Not good review:
Annette Bening and Jodie Foster float to the top of lackluster drama... clunky, tepid script... it's hard not to feel this would've played better as a true documentary...
Maureen Lee Lenker Sun, 3 September 2023 at 3:23 am AEST·4-min read Nyad, the true story of marathon swimmer Diana Nyad and her determination to swim from Cuba to Florida, has all the trappings of classic Oscar bait.
It marks the narrative debut of award-winning documentarians Jimmy Chen and Elizabeth Chai Vasarhelyi (Free Solo, The Rescue) as they pivot from their nonfiction chronicles of extraordinary athletes to this dramatized biopic. Then there are its two stars — revered actresses Annette Bening and Jodie Foster, each turning in impressive work. But all that pedigree can't save Nyad from its clunky, tepid script.
Packed with archival footage from Nyad's first attempt at the swim when she was 28 and real coverage of her later efforts, it's hard not to feel this would've played better as a true documentary.
The film focuses on the older Nyad (Bening), who, at 60, decides to attempt the swim once more. She recruits her best friend Bonnie (Foster) to train her, and together they assemble a team that includes navigator John Bartlett (a careworn, gruffly lovable Rhys Ifans), scientist Angel Yanagihara (Jeena Yi), and shark expert Luke Tipple (Luke Cosgrove).

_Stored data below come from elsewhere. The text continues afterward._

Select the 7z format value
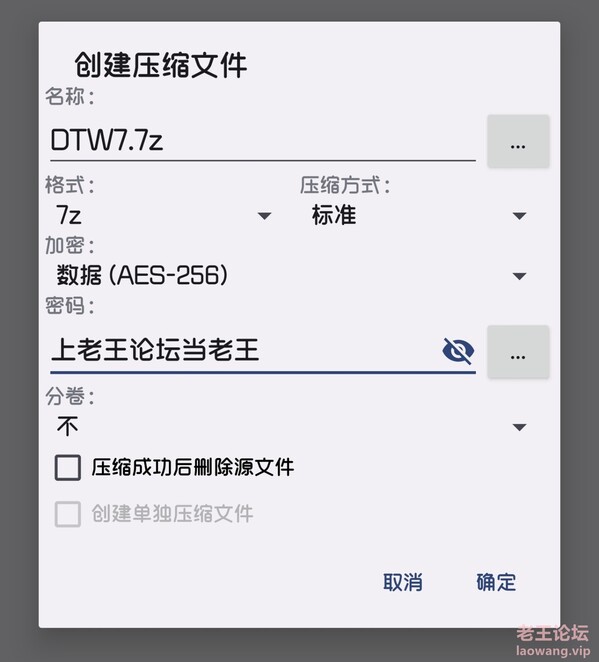The image size is (599, 662). click(x=68, y=215)
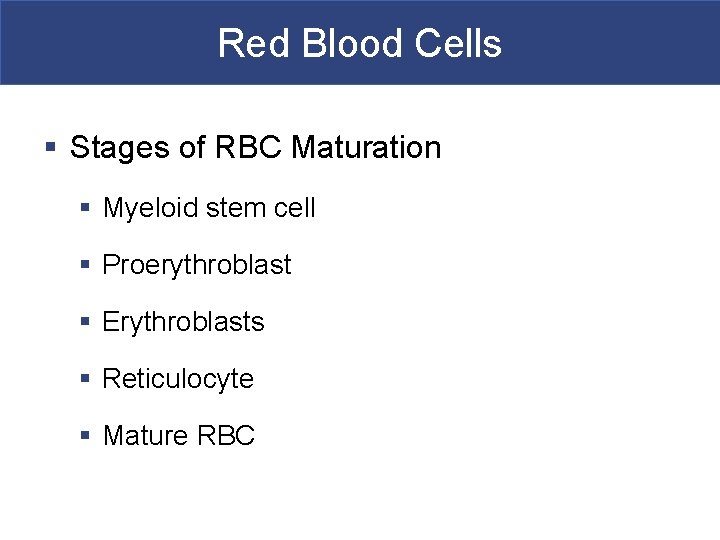Select the Proerythroblast text
This screenshot has width=720, height=540.
pyautogui.click(x=197, y=265)

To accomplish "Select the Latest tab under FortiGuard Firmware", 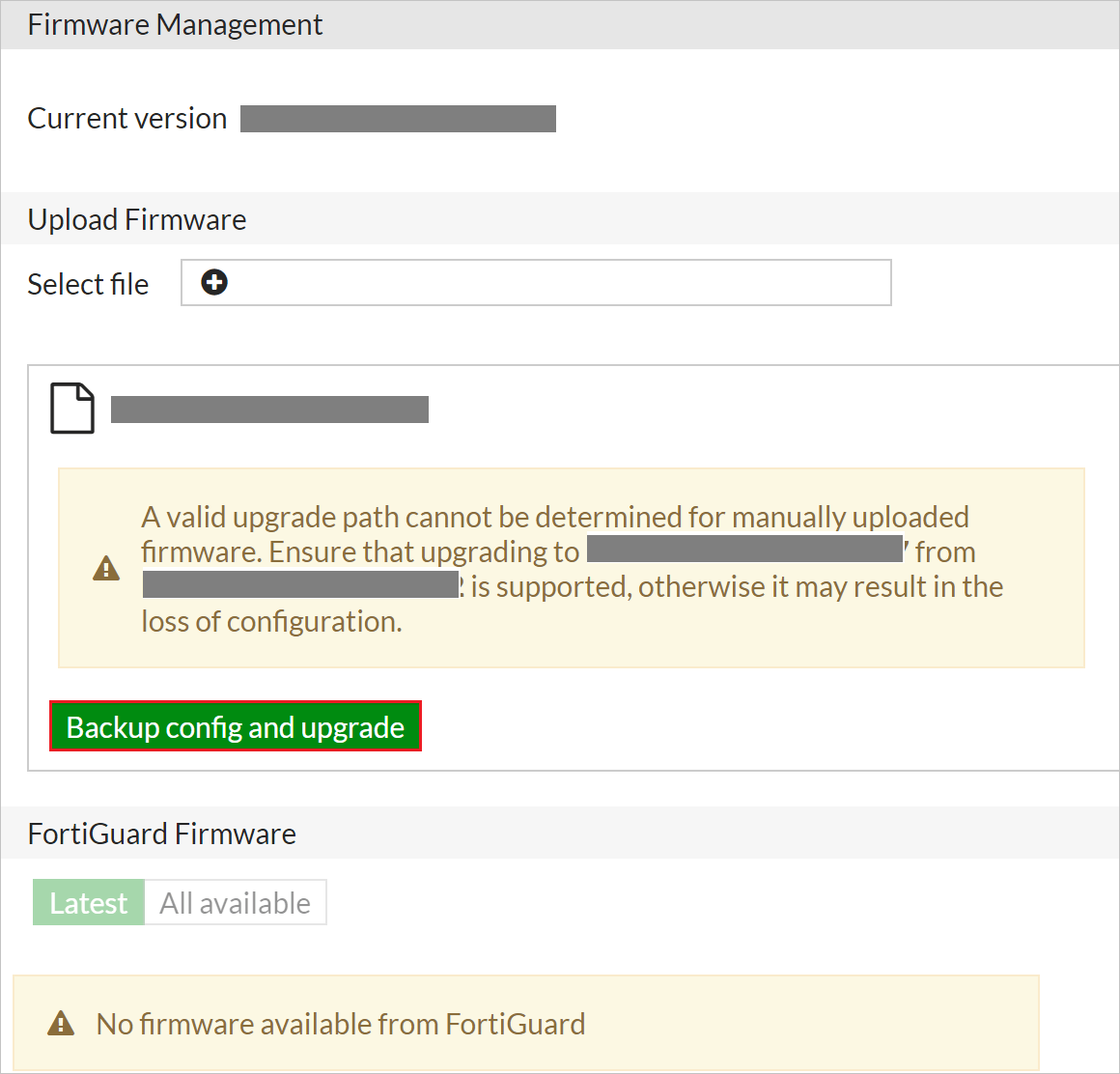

NYAD. (L-R) Annette Bening as Diana Nyad and Jodie Foster as Bonnie Stoll in NYAD NYAD. (L-R) Annette Bening as Diana Nyad and Jodie Foster as Bonnie Stoll in NYAD Kimberley French/Netflix Annette Bening and Jodie Foster in 'Nyad'
For Bening, Nyad is an undeniably juicy role, a spiky creature whose single-minded obsession with her destiny often expresses itself as brusque self-centeredness. Bening unsurprisingly put in the work, training in the pool for an entire year before filming. As Nyad, she gives a performance utterly devoid of vanity in her display of both Nyad's exacting personality and the grueling physical toll of her training and efforts. Bening insisted on filming the bulk of the swimming scenes herself — and she gives the film its stakes with every shot of her waterlogged face, cracking lips, and sunburnt eyelids.